Senin, 25 Maret 2019

Hidup Itu Bukan Tentang Satu Hal


Beberapa waktu lalu saya melayat seorang senior sepuh di sebuah organisasi yang meninggal karena komplikasi diabetes dan hypertensi. Sedih rasanya mengingat beliau adalah orang yang semangat kerjanya patut dicontoh semasa hidup, tapi lega juga mengingat beliau sekarang sudah tak merasakan sakit lagi. Hanya doa yang bisa disampaikan semoga amal ibadah beliau diterima di sisi-Nya.


Semasa hidup almarhum merupakan seseorang yang sangat keras dalam bekerja, beliau membangun perusahaan furniture mulai dari nol hingga bisa ekspor. Tapi sayang ketika usaha beliau sudah berkembang pesat, kesehatan beliau malah menurun akibat pola kerja yang tidak mengenal waktu, pola makan yang kacau, istirahat kurang, dan sedikit aktivitas fisik. Akibatnya di usia hampir 60 beliau terindikasi penyakit jantung dan hypertensi.
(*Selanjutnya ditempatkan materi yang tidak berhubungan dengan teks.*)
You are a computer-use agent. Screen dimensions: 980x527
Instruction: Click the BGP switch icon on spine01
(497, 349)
Kondisi semakin menyedihkan mengingat anak-anak beliau yang tinggal jauh dan terlalu sibuk dengan bisnisnya masing-masing untuk sekedar melihat kabar ayahnya, bahkan ketika beliau terserang stroke sekalipun. Memang diakui beliau, sejak anak-anaknya masih kecil jarang berkomunikasi dengan karena kesibukan kerja, pulang larut anak-anak sudah tidur.


Ketika beliau meninggalpun tak banyak orang yang melayat, meskipun berbagai karangan bunga dari rekan-rekan bisnis berjajar di pagar rumah hingga pagar rumah tetangga. Sepertinya para tetangga juga tidak terlalu dekat dengan almarhum. Seperti ada satu hal yang kurang dibalik kesuksesan almarhum.


________________________


Paul J. Meyer seorang triliuner yang menulis 24 Keys That Bring Complete Success mengatakan dalam bukunya bahwa kesuksesan hidup itu haruslah diusahakan dalam segala aspek kehidupan. Dia membagi kehidupan mencakup 6 aspek. Apa itu?
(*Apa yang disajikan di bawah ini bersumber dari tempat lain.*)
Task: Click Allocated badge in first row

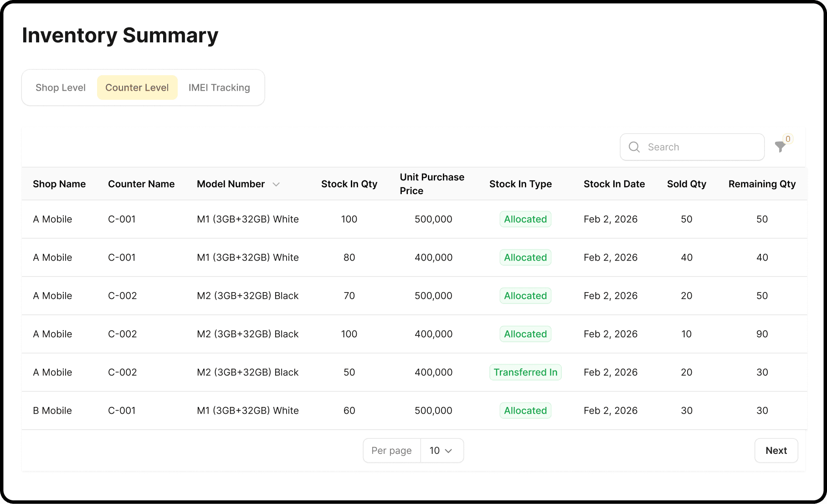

1. Keluarga (Family & Home)

2. Keuangan & Pekerjaan (Financial & Carrier)

3. Kesehatan (Physical & Health)

4. Keagamaan & Spiritualitas (Spiritual & Ethical)
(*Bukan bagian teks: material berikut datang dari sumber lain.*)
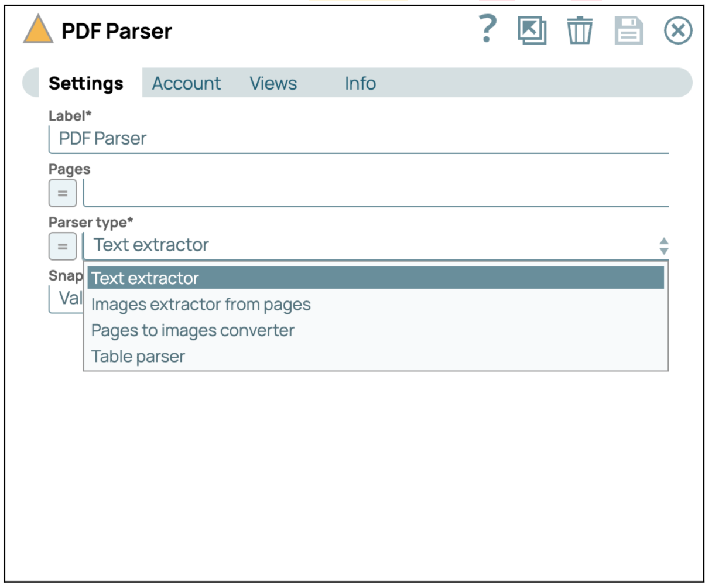Open the Info tab

click(x=360, y=83)
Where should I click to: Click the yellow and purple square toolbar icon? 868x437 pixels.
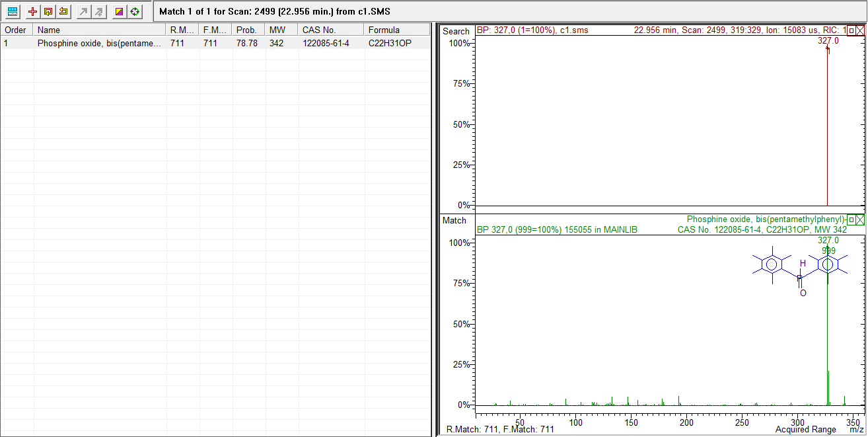tap(119, 11)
5. Sikap Mental & Pengembangan Diri (Mental & Educational)

6. Kehidupan Sosial (Social & Cultural)


Keenam aspek itu tadi haruslah berjalan beriringan dan saling melengkapi. Keenamnya diibaratkan sebagai jari-jari roda, yang mana jika salah satu diantara enam aspek tersebut kurang maka akan terjadi ketimpangan yang berakibat roda tidak berjalan dengan mulus. Jika semua jari-jari itu kecil, maka perjalanan hidup akan sangat lambat, bahkan tidak sampai tujuan.



Kamu sukses dalam pekerjaan, secara financial berkecukupan tapi apa gunanya jika kamu tidak sehat, karena terlalu sibuk hingga tidak sempat berolahraga. Makan makanan semahal apapun terasa tidak enak, dan lama-lama harta yang kamu kumpulkan selama ini malah habis terpakai untuk biaya berobat.


Kamu seseorang yang sangat religius, segala macam ibadah yang diperintahkan agamamu kamu kerjakan. Tapi kamu tidak baik dengan tetanggamu, kamu tidak mau menyapa ataupun mengobrol dengan tetangga karena keagamaan mereka tidak sebaik keagamaanmu, bahkan datang melayat tetangga yang meninggal saja kamu tidak mau. Tentu saja tetanggamu tidak akan peduli kepadamu jika sewaktu-waktu kamu mendapat musibah atau ujian.


Kamu seseorang yang cerdas, berpendidikan tinggi, tapi kamu merasa terlalu gengsi untuk bekerja kepada orang lain, tapi kamu juga terlalu malas untuk memulai usahamu sendiri. Bekerja hanya akan membuat kamu kehilangan waktu bebasmu dan merendahkan martabat keilmuan-mu. Dan apa yang terjadi kemudian, kamu tidak punya penghasilan, hidupmu tidak berkembang dan ilmu yang kamu miliki kemudian tidak bermanfaat.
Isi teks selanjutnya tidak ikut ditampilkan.